The results of this study also inform psychological and/or social support interventions to help people recover from injury. Understanding how and why self-identity can change following injury may lead to interventions that facilitate constructive cognitive restructuring of individuals’ sense of self. In compensable populations, this could include approaches around return to work and whether there is the possibility for the person to maintain an identity as a worker, even when immediate circumstances proscribe return to work at that particular point in time. In doing so, consideration must be given to whether there are other factors, such as fear-avoidant beliefs or behaviours which are being incorporated into sense of self and may also be directly impacting on functional and social abilities.
Future research
This study explored the experience of individuals whose injury was covered by either a workers compensation or transport accident compensation system and who had at least one day off work following their injury. The sample of participants interviewed in this study is broadly representative of the compensable workplace injury population, as musculoskeletal injury is a common cause of compensable workplace injury (Bureau of Labor Statistics, 2013; Safe Work Australia, 2013). In Australia, the back is the most common bodily location of compensated injury or disease (22% of all serious injury claims), with the shoulder and knee also being commonly injured body areas; each accounting for 9% of all serious claims (Safe Work Australia, 2013). Injury to the hand, fingers or thumb represents a combined 12% of serious workplace injury claims, however no such participants were involved in the current study.

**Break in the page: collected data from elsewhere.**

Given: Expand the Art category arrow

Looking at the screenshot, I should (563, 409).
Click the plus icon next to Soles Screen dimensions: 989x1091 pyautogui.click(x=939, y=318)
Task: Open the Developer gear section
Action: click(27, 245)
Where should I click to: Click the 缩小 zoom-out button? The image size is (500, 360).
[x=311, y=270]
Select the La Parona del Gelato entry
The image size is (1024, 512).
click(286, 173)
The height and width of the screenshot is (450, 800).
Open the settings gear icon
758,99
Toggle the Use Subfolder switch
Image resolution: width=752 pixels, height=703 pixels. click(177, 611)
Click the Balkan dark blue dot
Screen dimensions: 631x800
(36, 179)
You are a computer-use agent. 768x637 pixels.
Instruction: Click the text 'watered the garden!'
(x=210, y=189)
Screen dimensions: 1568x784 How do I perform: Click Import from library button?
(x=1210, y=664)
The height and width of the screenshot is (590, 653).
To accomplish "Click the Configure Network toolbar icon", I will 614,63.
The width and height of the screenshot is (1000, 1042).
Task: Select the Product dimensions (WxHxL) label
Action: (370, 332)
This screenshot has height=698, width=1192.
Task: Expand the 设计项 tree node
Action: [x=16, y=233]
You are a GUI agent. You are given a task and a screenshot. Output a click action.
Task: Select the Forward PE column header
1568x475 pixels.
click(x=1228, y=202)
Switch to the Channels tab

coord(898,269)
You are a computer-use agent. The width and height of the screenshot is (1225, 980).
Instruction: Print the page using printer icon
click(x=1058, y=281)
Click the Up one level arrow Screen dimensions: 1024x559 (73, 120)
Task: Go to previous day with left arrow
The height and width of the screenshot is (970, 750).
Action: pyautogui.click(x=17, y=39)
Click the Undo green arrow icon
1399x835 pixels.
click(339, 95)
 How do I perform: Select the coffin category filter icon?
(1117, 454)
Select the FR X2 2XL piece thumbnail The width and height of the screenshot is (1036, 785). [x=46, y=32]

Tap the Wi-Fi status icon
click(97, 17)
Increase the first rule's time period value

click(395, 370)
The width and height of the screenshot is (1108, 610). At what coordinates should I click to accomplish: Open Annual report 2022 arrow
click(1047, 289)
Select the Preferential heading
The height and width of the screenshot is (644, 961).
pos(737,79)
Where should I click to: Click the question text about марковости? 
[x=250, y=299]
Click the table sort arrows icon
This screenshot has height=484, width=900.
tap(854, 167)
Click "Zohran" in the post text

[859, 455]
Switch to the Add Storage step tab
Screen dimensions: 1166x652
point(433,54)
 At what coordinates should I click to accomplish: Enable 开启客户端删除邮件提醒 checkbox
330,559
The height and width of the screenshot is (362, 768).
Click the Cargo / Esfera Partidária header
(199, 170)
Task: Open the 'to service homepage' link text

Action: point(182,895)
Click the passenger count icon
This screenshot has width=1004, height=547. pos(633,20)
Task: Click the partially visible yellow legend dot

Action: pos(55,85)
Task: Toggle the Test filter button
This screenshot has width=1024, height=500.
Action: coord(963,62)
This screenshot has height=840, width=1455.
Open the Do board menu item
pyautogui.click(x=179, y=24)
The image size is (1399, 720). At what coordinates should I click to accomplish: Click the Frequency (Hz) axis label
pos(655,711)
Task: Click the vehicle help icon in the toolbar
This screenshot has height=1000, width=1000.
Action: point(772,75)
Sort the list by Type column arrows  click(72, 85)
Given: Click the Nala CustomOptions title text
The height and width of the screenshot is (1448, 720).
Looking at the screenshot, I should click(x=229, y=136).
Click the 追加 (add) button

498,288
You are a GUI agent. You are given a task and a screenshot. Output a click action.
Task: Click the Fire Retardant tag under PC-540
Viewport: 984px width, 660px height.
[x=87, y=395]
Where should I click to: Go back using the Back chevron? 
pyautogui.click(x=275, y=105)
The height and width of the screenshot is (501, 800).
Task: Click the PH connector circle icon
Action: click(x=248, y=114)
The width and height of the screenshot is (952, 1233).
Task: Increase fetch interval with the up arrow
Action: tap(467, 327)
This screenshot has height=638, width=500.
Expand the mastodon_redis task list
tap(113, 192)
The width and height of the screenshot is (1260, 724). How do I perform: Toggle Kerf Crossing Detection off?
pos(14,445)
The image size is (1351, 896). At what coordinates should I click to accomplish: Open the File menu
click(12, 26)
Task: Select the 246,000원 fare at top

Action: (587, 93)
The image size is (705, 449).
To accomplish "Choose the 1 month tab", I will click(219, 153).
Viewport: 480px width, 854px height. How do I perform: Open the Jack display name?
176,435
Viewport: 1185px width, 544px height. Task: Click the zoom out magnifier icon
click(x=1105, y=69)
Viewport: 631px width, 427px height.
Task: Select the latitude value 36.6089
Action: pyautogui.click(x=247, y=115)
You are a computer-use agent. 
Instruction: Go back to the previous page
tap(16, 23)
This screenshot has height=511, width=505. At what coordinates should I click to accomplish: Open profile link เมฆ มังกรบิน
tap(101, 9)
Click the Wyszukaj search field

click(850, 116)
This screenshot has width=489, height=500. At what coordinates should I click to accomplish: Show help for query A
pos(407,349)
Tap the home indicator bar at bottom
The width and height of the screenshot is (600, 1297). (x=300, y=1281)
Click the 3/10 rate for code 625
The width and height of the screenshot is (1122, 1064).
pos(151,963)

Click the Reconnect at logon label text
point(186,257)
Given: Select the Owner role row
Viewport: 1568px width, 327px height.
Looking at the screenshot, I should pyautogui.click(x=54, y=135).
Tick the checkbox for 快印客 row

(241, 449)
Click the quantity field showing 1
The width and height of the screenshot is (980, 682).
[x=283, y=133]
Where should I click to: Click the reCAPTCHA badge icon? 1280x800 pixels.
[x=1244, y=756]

The experience and outcomes for compensable injury can differ greatly from those who have sustained an injury and not been compensated. This can comprise both positive and negative impacts of the process, including differences in the level of support, access to services and the overall experience of interacting with a compensation system (Kirsh & McKee, 2003; Lippel, 2007). Given that perceived independence, ability and identity as a worker can be a major element of sense of self, it is possible that the findings may have differed in a sample of injured individuals who were not receiving compensation or were not working at the time of their injury. In light of the links between psychological factors and return-to-work outcomes in a compensable population (Foreman et al., 2006), it is clear that further exploration is needed as to the factors that influence functional recovery after an injury.
Conclusion
Overall, this study identified impacts of compensable injury and found evidence of the utility of the fear-avoidance model of pain, in helping to explain the re-evaluation of sense of self that occurs in individuals within the injury compensation system. The physical disuse, depression and disability that may develop as a result of protracted fear-avoidant beliefs and behaviours are part of an individual’s subjective experience of their life post-injury, and thus become incorporated into their self-identity. Understanding the processes and factors that contribute to these changes has the potential to improve not just return-to-work outcomes in compensable populations, but the overall physical and psychological wellbeing of injured individuals.
Conflict of interest
The authors declare that they have no conflict of interest.
Funding
This research was supported by an Australian Research Council Grant (LP110200119).